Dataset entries
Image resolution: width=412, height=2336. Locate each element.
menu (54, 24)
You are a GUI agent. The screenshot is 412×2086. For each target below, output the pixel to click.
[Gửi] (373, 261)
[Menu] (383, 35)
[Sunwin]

...

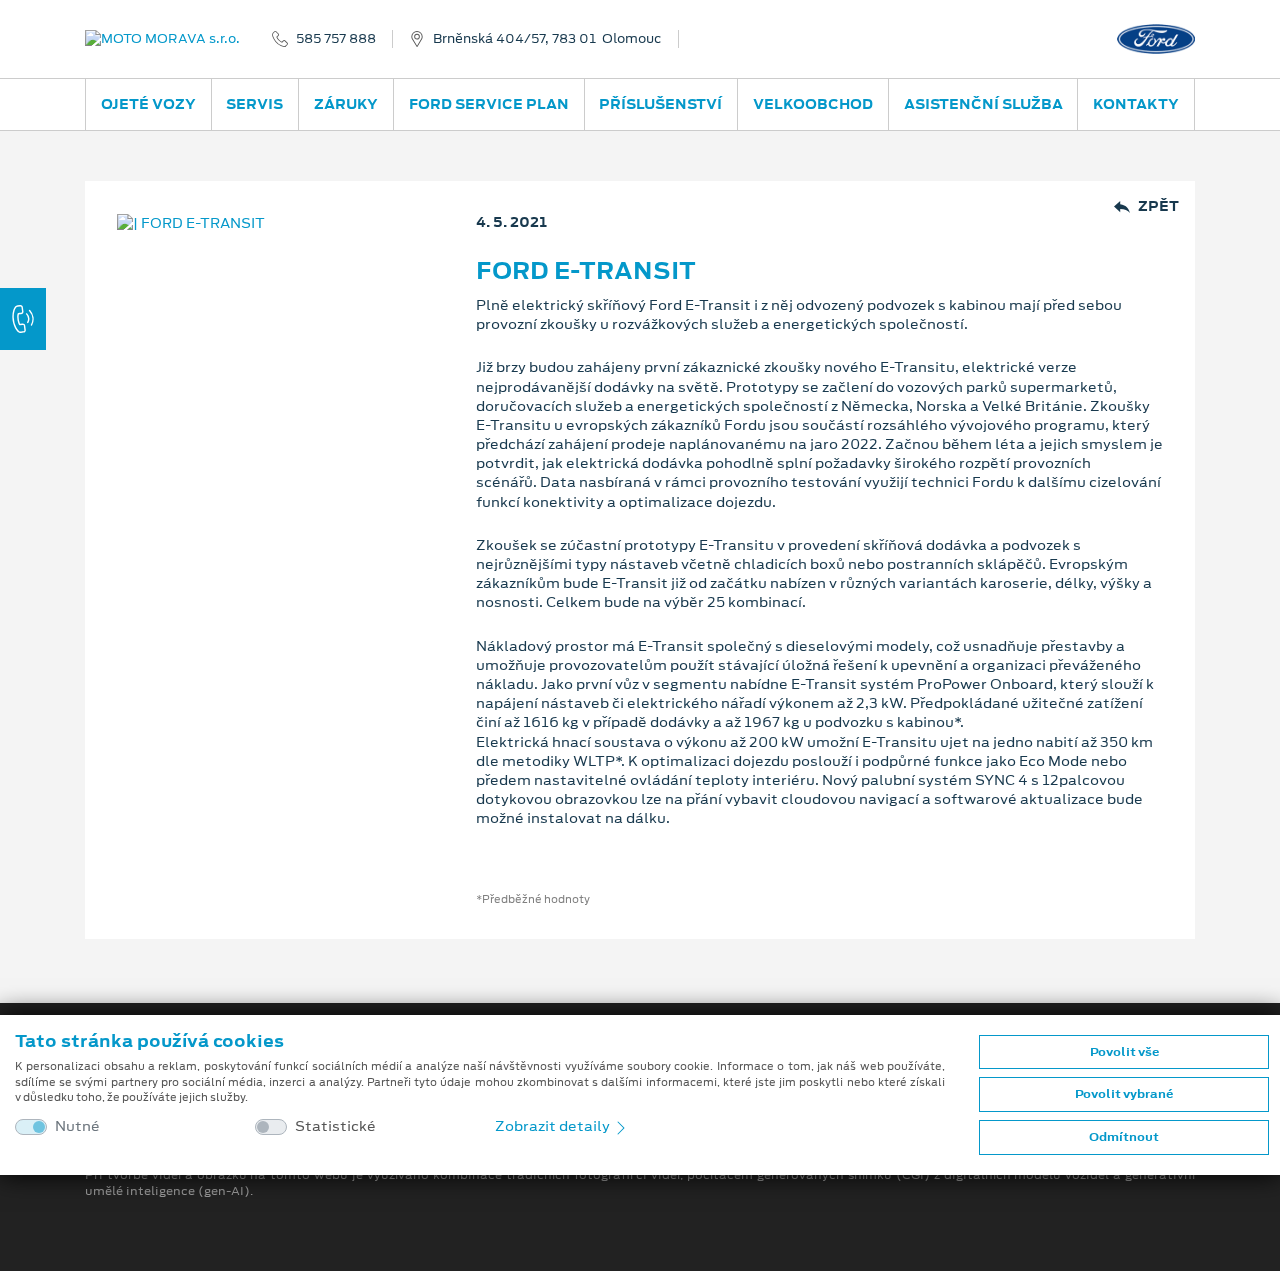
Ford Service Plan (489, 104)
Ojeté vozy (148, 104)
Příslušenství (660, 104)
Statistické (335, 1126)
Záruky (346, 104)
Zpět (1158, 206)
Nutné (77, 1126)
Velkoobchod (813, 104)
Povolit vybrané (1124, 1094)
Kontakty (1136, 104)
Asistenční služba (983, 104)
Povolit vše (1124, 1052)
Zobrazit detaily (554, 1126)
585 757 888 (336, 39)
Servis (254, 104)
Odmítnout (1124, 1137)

==

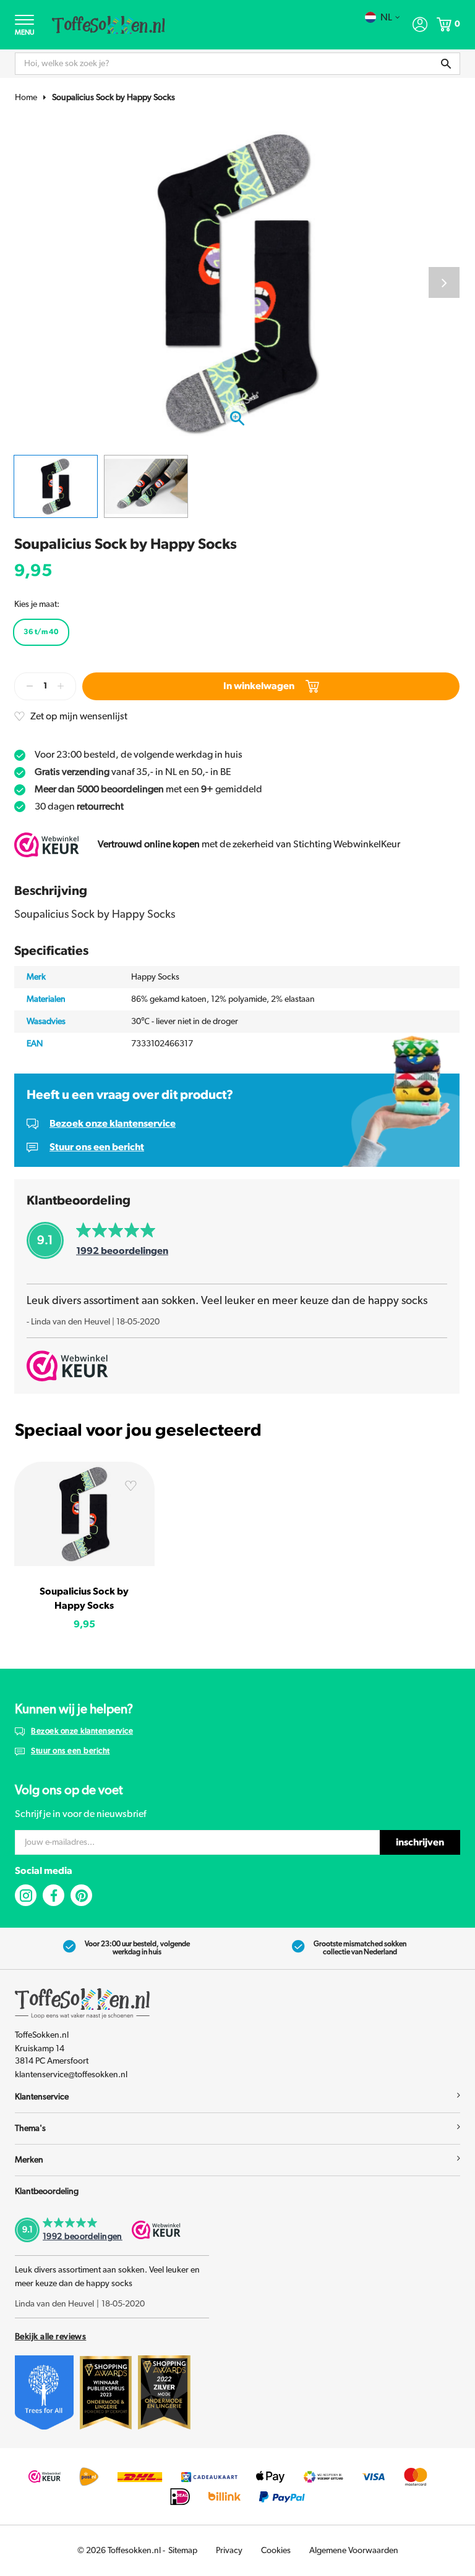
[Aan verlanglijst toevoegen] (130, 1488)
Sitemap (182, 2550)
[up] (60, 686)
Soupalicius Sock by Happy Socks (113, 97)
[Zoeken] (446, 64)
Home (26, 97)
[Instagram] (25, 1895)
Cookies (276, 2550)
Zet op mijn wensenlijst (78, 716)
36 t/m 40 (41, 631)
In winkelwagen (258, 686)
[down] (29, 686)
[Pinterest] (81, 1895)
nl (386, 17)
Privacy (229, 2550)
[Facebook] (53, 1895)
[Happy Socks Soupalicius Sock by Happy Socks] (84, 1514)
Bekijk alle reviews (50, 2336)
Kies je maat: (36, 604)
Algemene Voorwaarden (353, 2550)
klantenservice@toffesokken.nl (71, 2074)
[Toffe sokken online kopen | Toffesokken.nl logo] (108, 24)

== Task instructions ==
Above are some records; copy exactly the lines from the one with "Kies je maat: (36, 604)" through the one with "[Toffe sokken online", both included, and no others.

== Answer area ==
Kies je maat: (36, 604)
Algemene Voorwaarden (353, 2550)
klantenservice@toffesokken.nl (71, 2074)
[Toffe sokken online kopen | Toffesokken.nl logo] (108, 24)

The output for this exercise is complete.